● Input material
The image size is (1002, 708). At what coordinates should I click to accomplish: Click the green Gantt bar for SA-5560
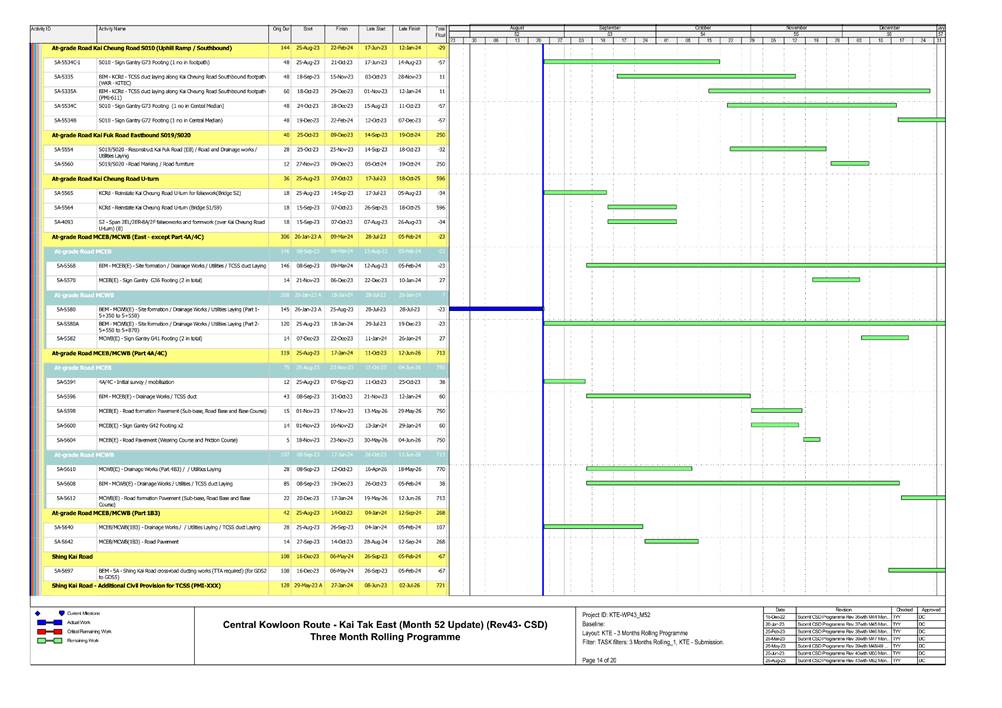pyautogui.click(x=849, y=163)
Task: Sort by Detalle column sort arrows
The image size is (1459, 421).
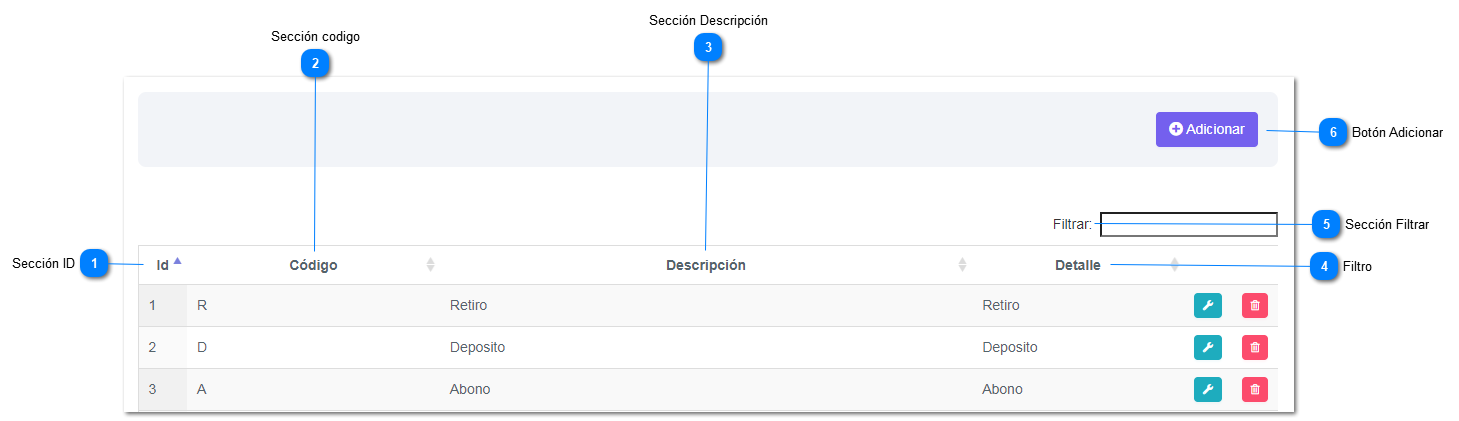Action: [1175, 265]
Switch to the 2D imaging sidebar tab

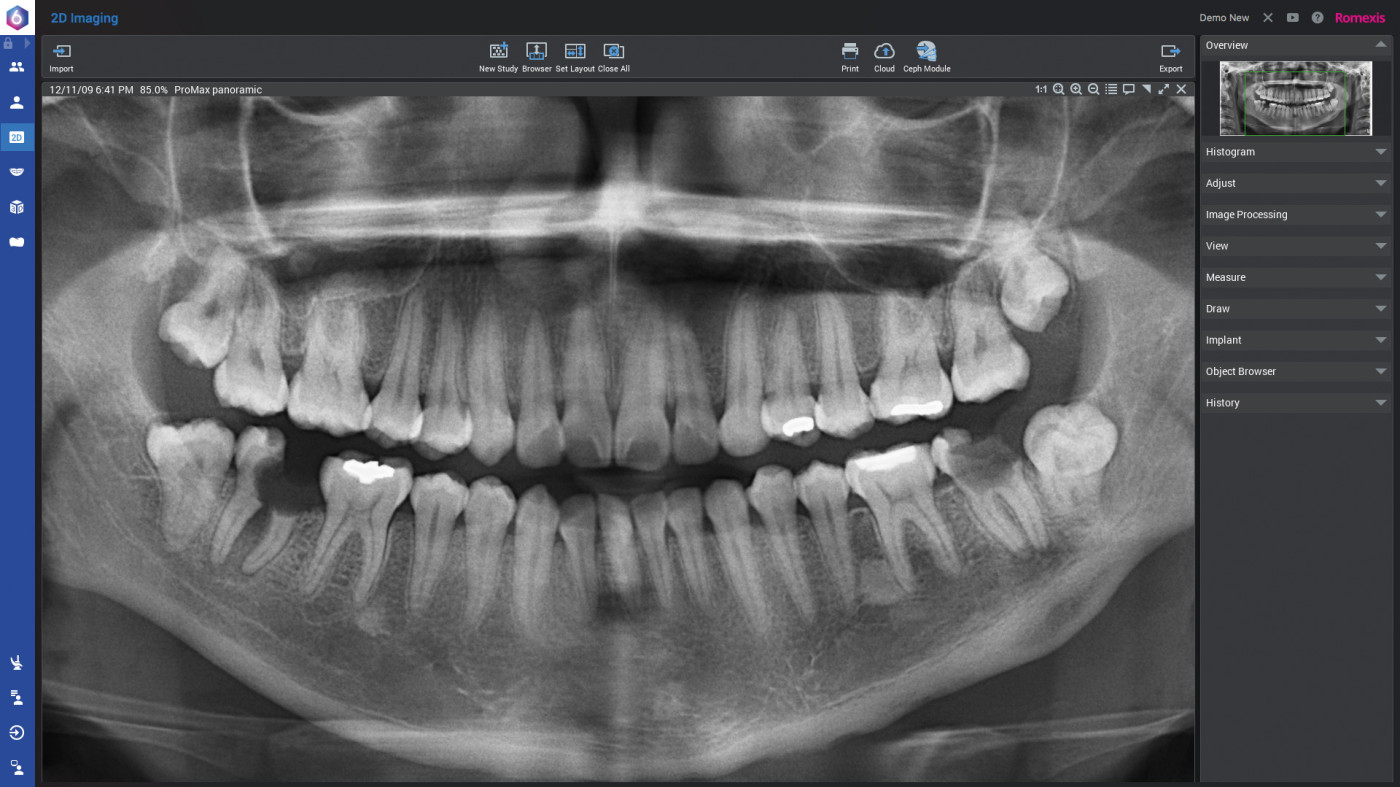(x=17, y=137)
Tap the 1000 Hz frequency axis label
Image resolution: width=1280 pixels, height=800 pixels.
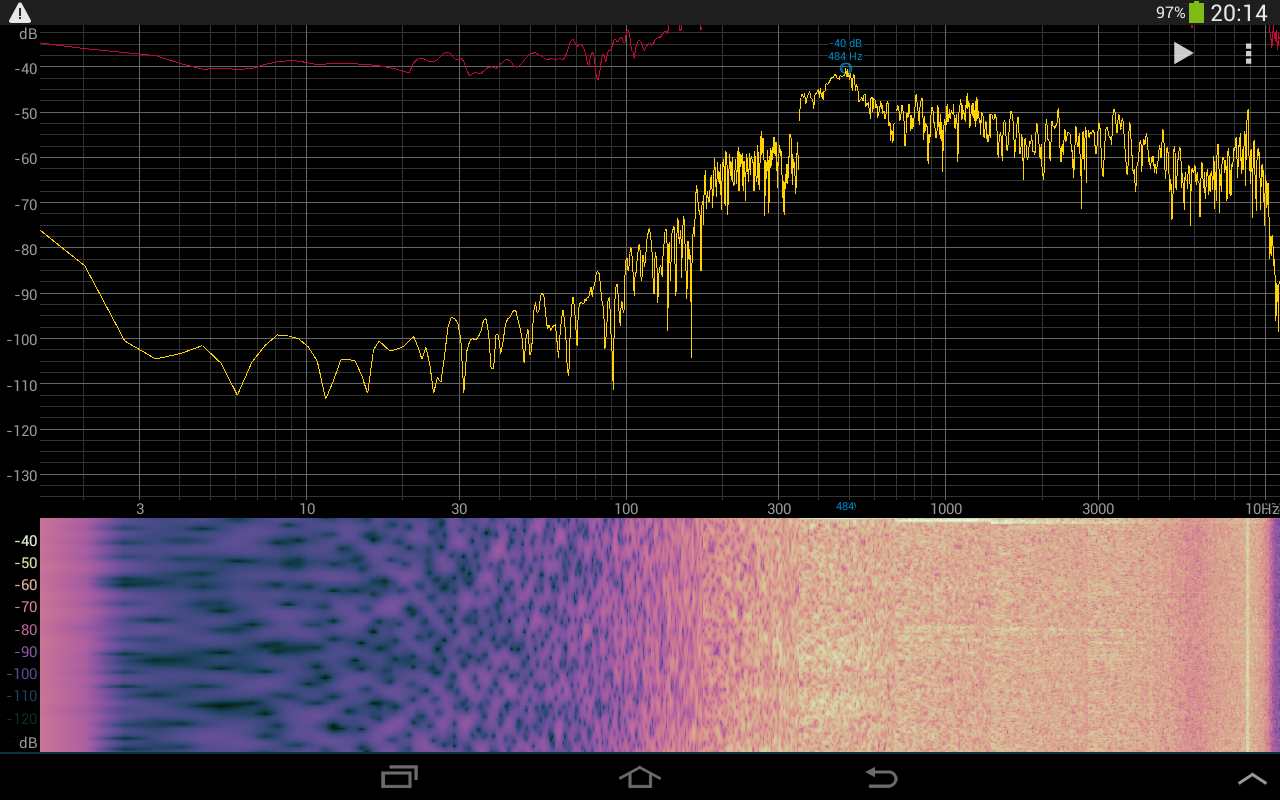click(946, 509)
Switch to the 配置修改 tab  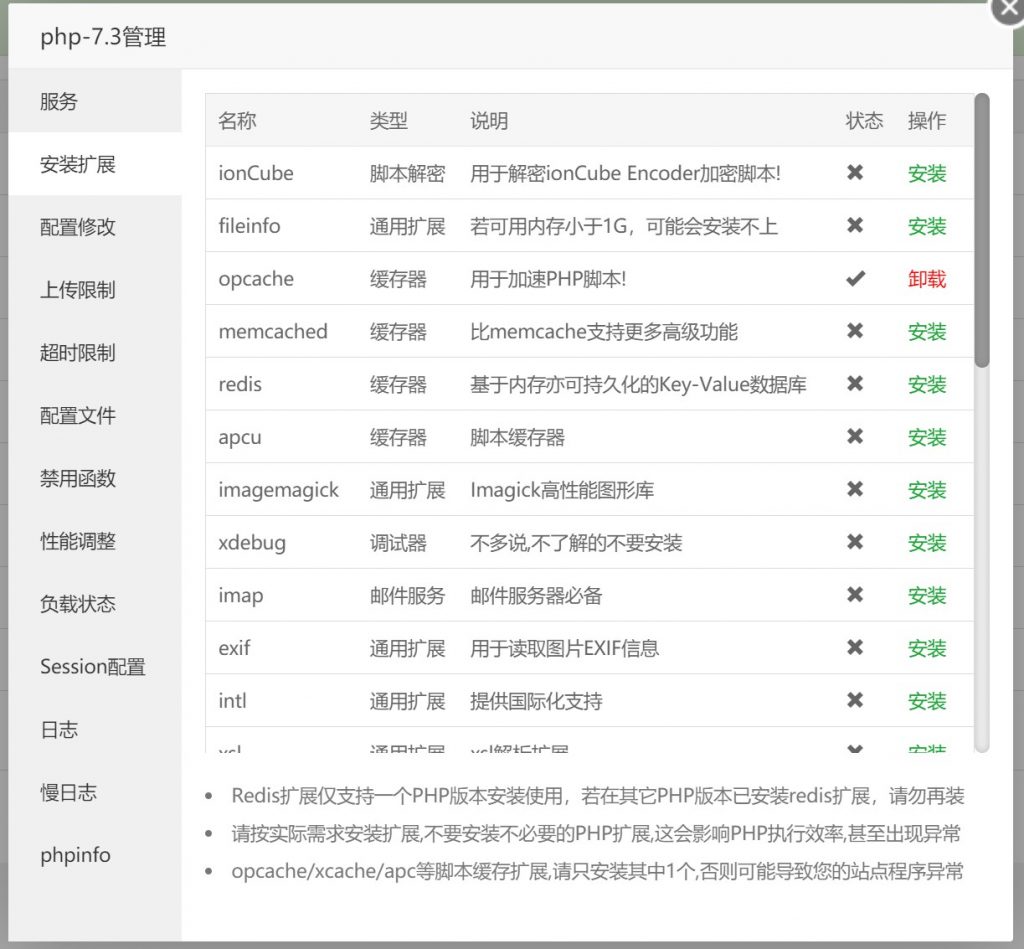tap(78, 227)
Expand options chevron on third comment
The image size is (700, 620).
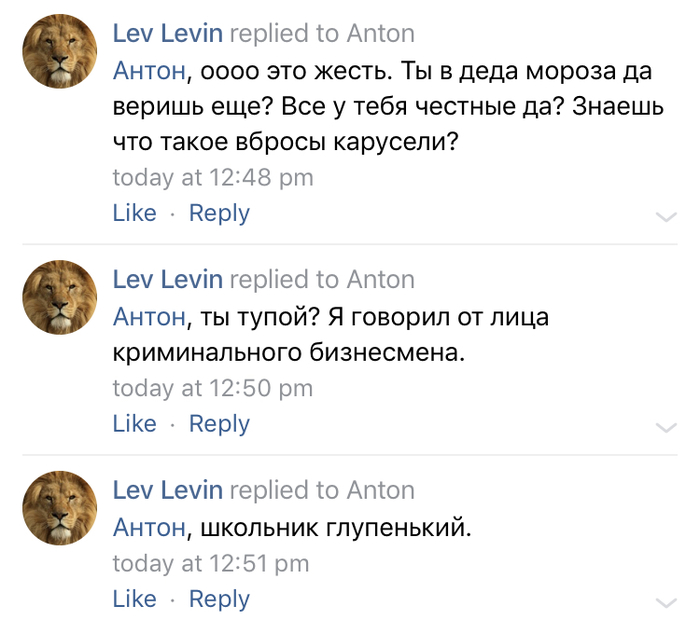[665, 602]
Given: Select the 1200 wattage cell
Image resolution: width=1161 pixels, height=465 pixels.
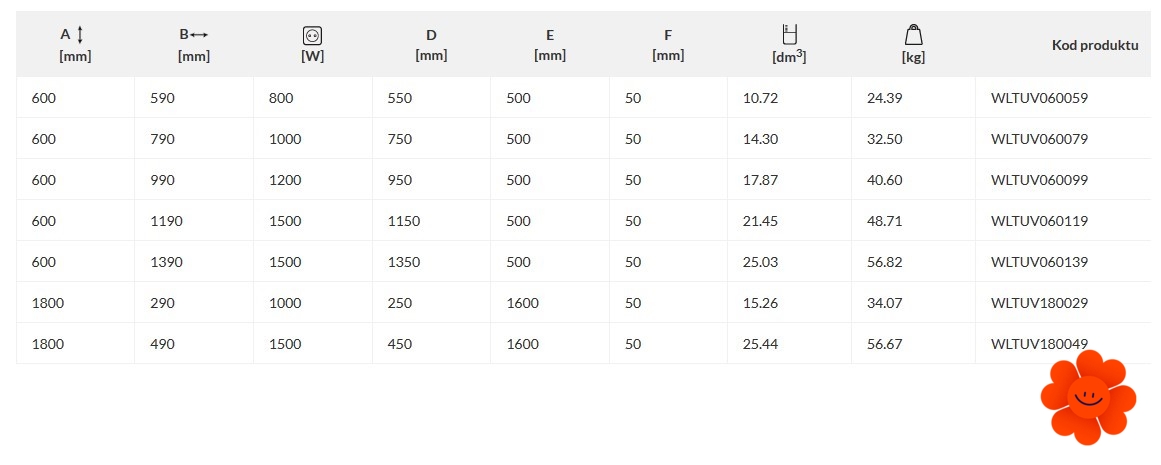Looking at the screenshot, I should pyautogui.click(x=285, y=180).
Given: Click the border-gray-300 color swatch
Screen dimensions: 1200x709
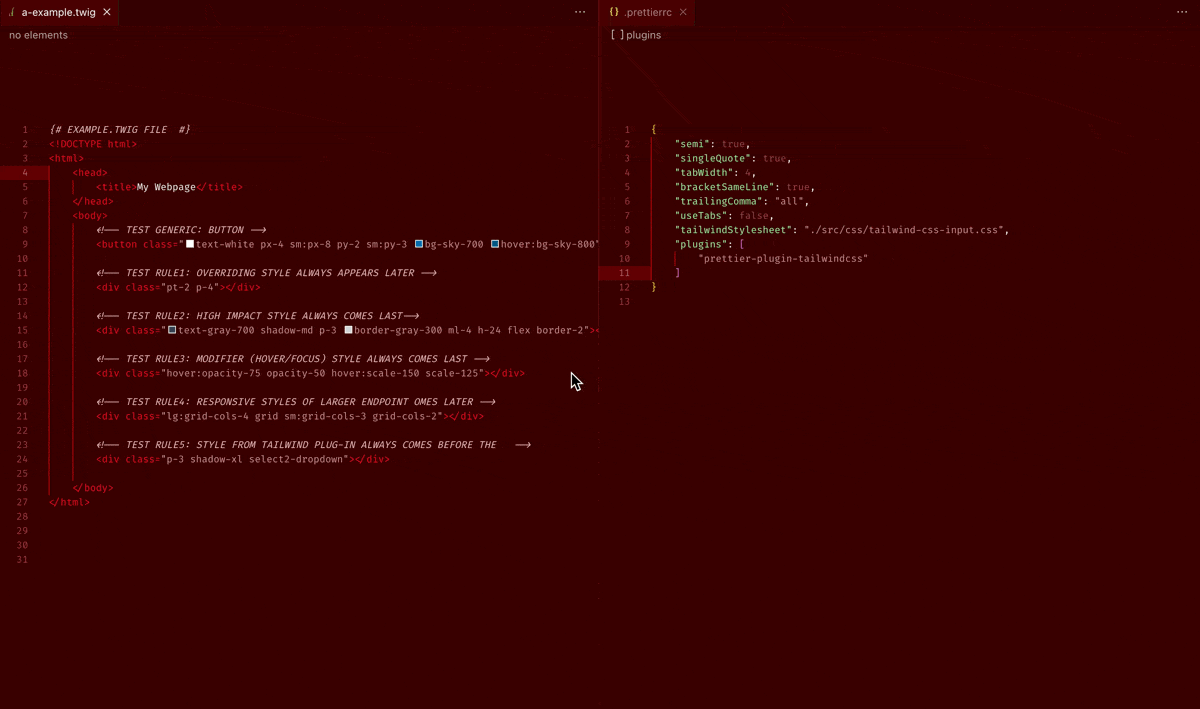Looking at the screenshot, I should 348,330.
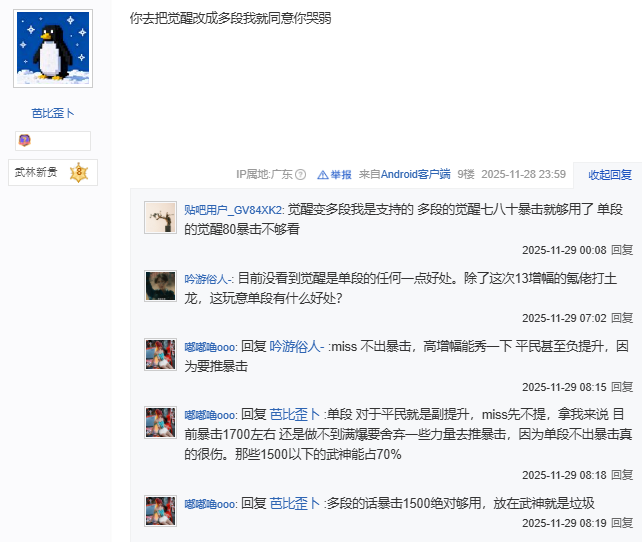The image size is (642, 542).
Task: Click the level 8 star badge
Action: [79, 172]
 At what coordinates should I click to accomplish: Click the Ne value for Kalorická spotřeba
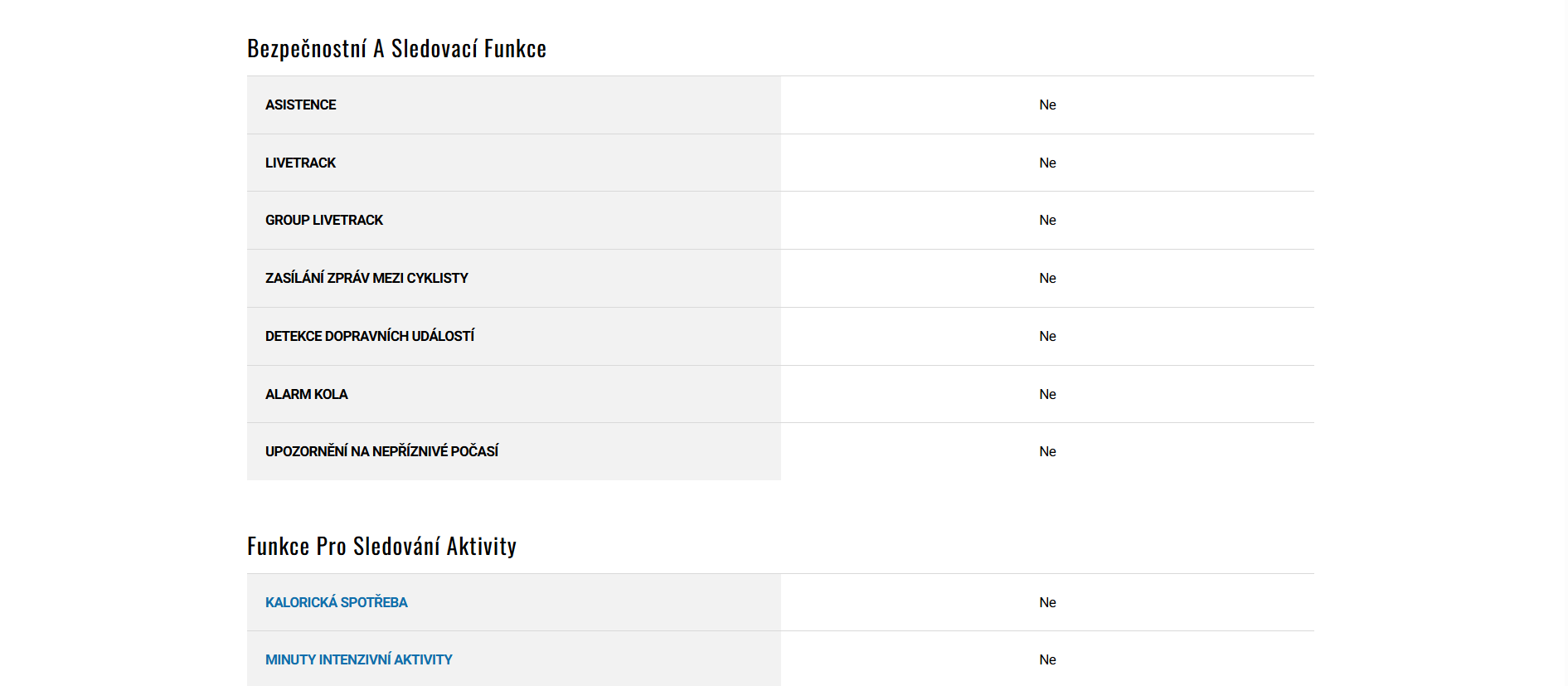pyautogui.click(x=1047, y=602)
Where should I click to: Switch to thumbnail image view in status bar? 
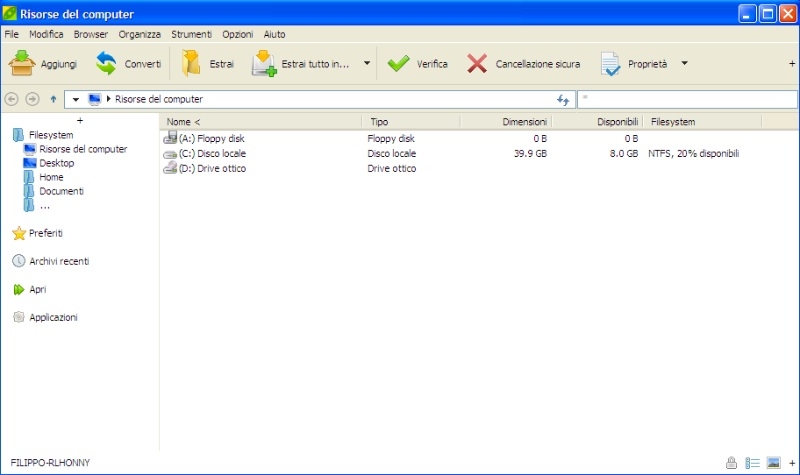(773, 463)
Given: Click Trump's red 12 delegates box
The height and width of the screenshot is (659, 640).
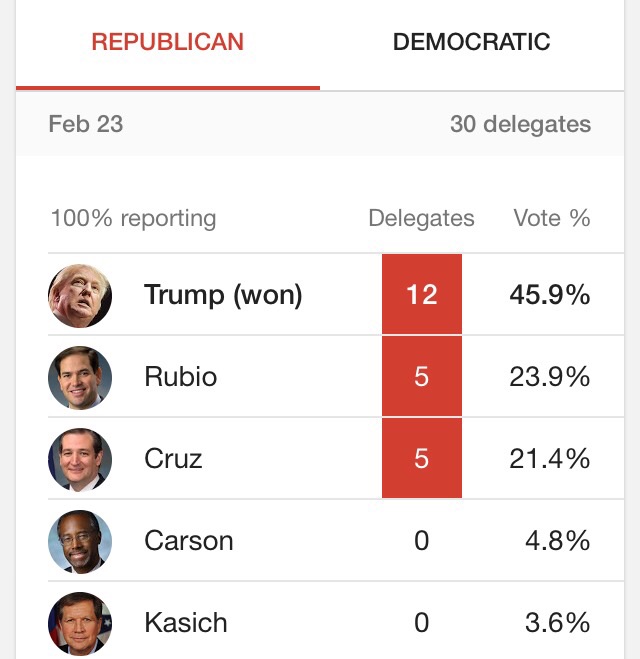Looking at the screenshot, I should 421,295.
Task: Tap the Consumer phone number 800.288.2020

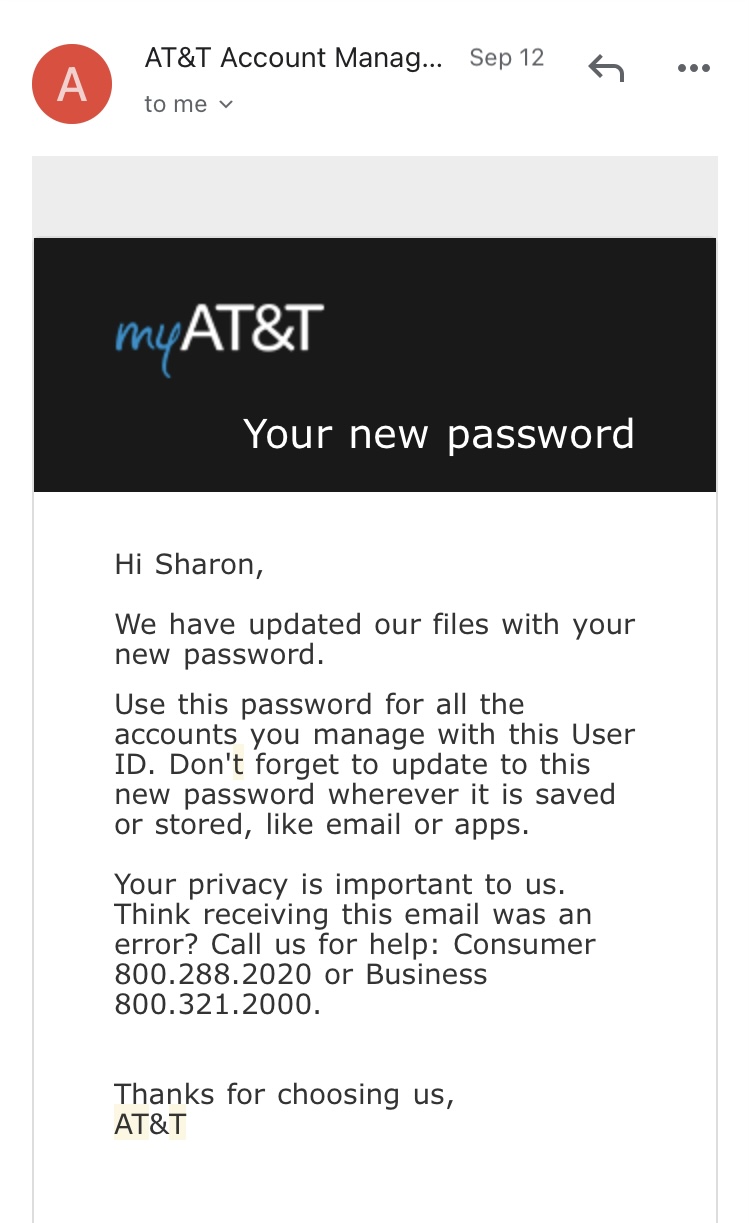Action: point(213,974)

● Description of the task
Return all lines of the data in which the string "Given" appears.

● Completed exercise
Given: Select the 1200 wattage cell
Given: Click the border-gray-300 color swatch
Given: Click Trump's red 12 delegates box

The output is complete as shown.